### Extract
<<<<

Bin packing problem

In computational complexity theory, the bin packing problem is a combinatorial NP-hard problem. In it, objects of different volumes must be packed into a finite number of bins of capacity V in a way that minimizes the number of bins used.

There are many variations of this problem, such as 2D packing, linear packing, packing by weight, packing by cost, and so on. They have many applications, such as filling up containers, loading trucks with weight capacity, creating file backup in removable media and technology mapping in Field-programmable gate array semiconductor chip design.

The bin packing problem can also be seen as a special case of the cutting stock problem. When the number of bins is restricted to 1 and each item is characterised by both a volume and a value, the problem of maximising the value of items that can fit in the bin is known as the knapsack problem.

Despite the fact that it is NP-hard, optimal solutions to very large instances can be produced with sophisticated algorithms. In addition, many heuristics have been developed: for example, the first fit algorithm provides a fast but often non-optimal solution, involving placing each item into the first bin in which it will fit. It requires Θ(n log n) time, where n is the number of elements to be packed. The algorithm can be made much more effective by first sorting the list of elements into decreasing order (sometimes known as the first-fit decreasing algorithm), although this still does not guarantee an optimal solution, and for longer lists may increase the running time of the algorithm. It is known, however, that there always exists at least one ordering of items that allows first-fit to produce an optimal solution.^[1]

Given a bin size ${\displaystyle V}$ and a list of ${\displaystyle n}$ items with sizes ${\displaystyle a_{1},\dots ,a_{n}}$ to pack, find an integer ${\displaystyle B}$ and a ${\displaystyle B}$-partition ${\displaystyle S_{1}\cup \dots \cup S_{B}}$ of ${\displaystyle \{1,\dots ,n\}}$ such that ${\displaystyle \sum _{i\in S_{k}}a_{i}\leq V}$ for all ${\displaystyle k=1,\dots ,B}$. A solution is optimal if it has minimal ${\displaystyle B}$. The ${\displaystyle B}$-value for an optimal solution is denoted OPT below. A possible Integer Linear Programming formulation of the problem is:

minimize ${\displaystyle B=\sum _{i=1}^{n}y_{i}}$
subject to	${\displaystyle \sum _{j=1}^{n}a_{j}x_{ij}\leq Vy_{i},}$	${\displaystyle \forall i\in \{1,\ldots ,n\}}$
	${\displaystyle \sum _{i=1}^{n}x_{ij}=1,}$	${\displaystyle \forall j\in \{1,\ldots ,n\}}$
	${\displaystyle y_{i}\in \{0,1\},}$	${\displaystyle \forall i\in \{1,\ldots ,n\}}$
	${\displaystyle x_{ij}\in \{0,1\},}$	${\displaystyle \forall i\in \{1,\ldots ,n\}\,\forall j\in \{1,\ldots ,n\}}$

This is a very straightforward greedy approximation algorithm. The algorithm processes the items in arbitrary order. For each item, it attempts to place the item in the first bin that can accommodate the item. If no bin is found, it opens a new bin and puts the item within the new bin.

>>>>

### Written task
Reproduce the stretch of the bin packing article from "In computational complexity" through "of bins used." word for word.

### Stored data
<<<<

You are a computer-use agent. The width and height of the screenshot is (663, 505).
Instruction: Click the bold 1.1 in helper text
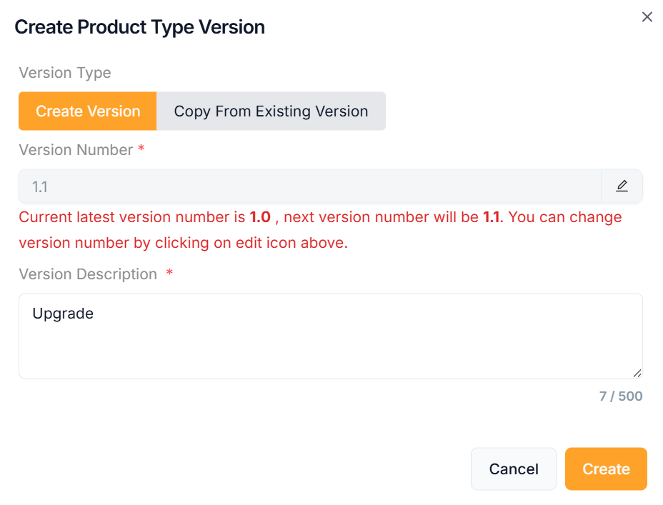tap(491, 217)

>>>>

### Task result
In computational complexity theory, the bin packing problem is a combinatorial NP-hard problem. In it, objects of different volumes must be packed into a finite number of bins of capacity V in a way that minimizes the number of bins used.